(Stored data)
Start of Block

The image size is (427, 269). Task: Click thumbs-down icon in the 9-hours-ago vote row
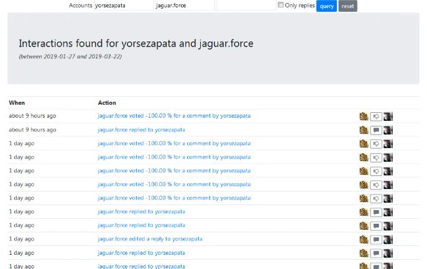pos(376,116)
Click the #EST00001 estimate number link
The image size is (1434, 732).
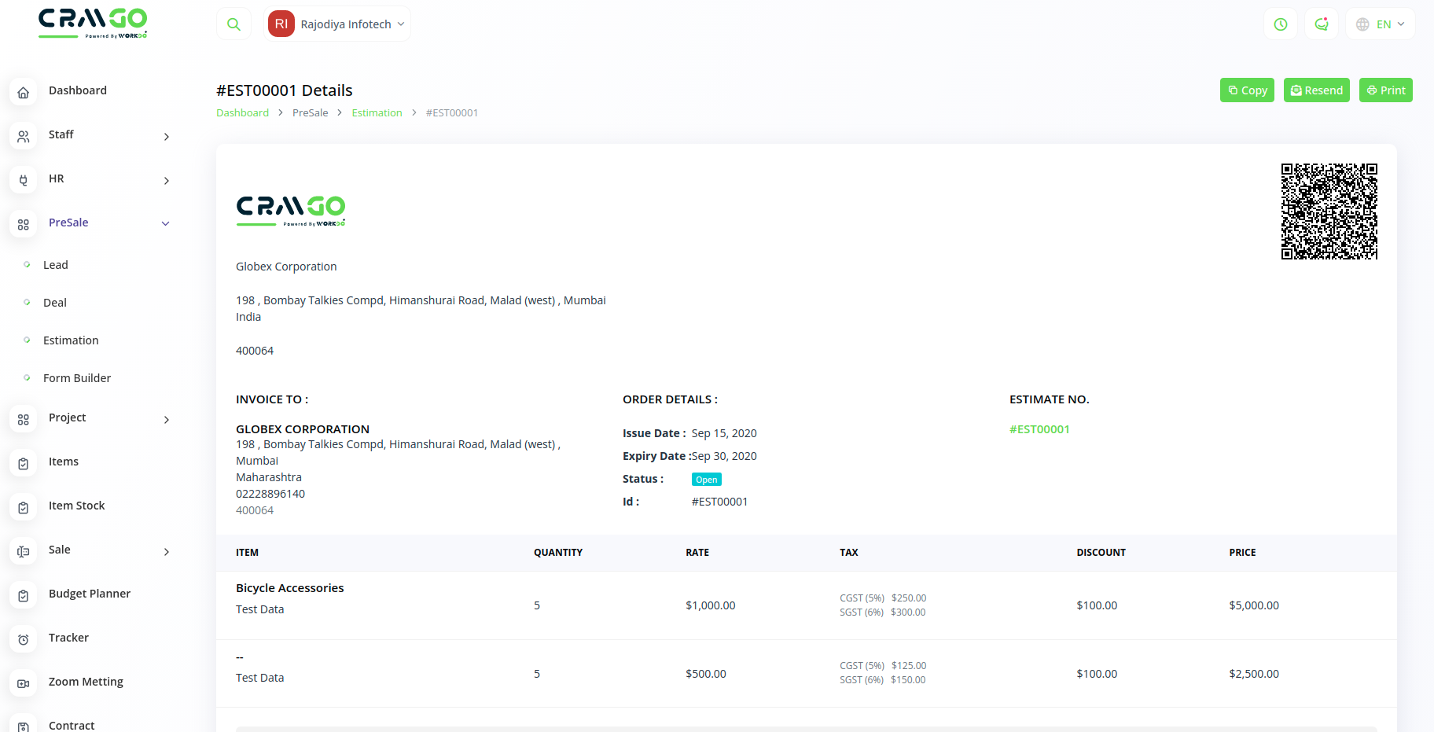point(1039,429)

End of Block

What to do =>
What the answer needs is every line from the one containing "Click the #EST00001 estimate number link" through the final line of the data above, copied exactly, without pictures.

Answer to the problem =>
Click the #EST00001 estimate number link
The image size is (1434, 732).
point(1039,429)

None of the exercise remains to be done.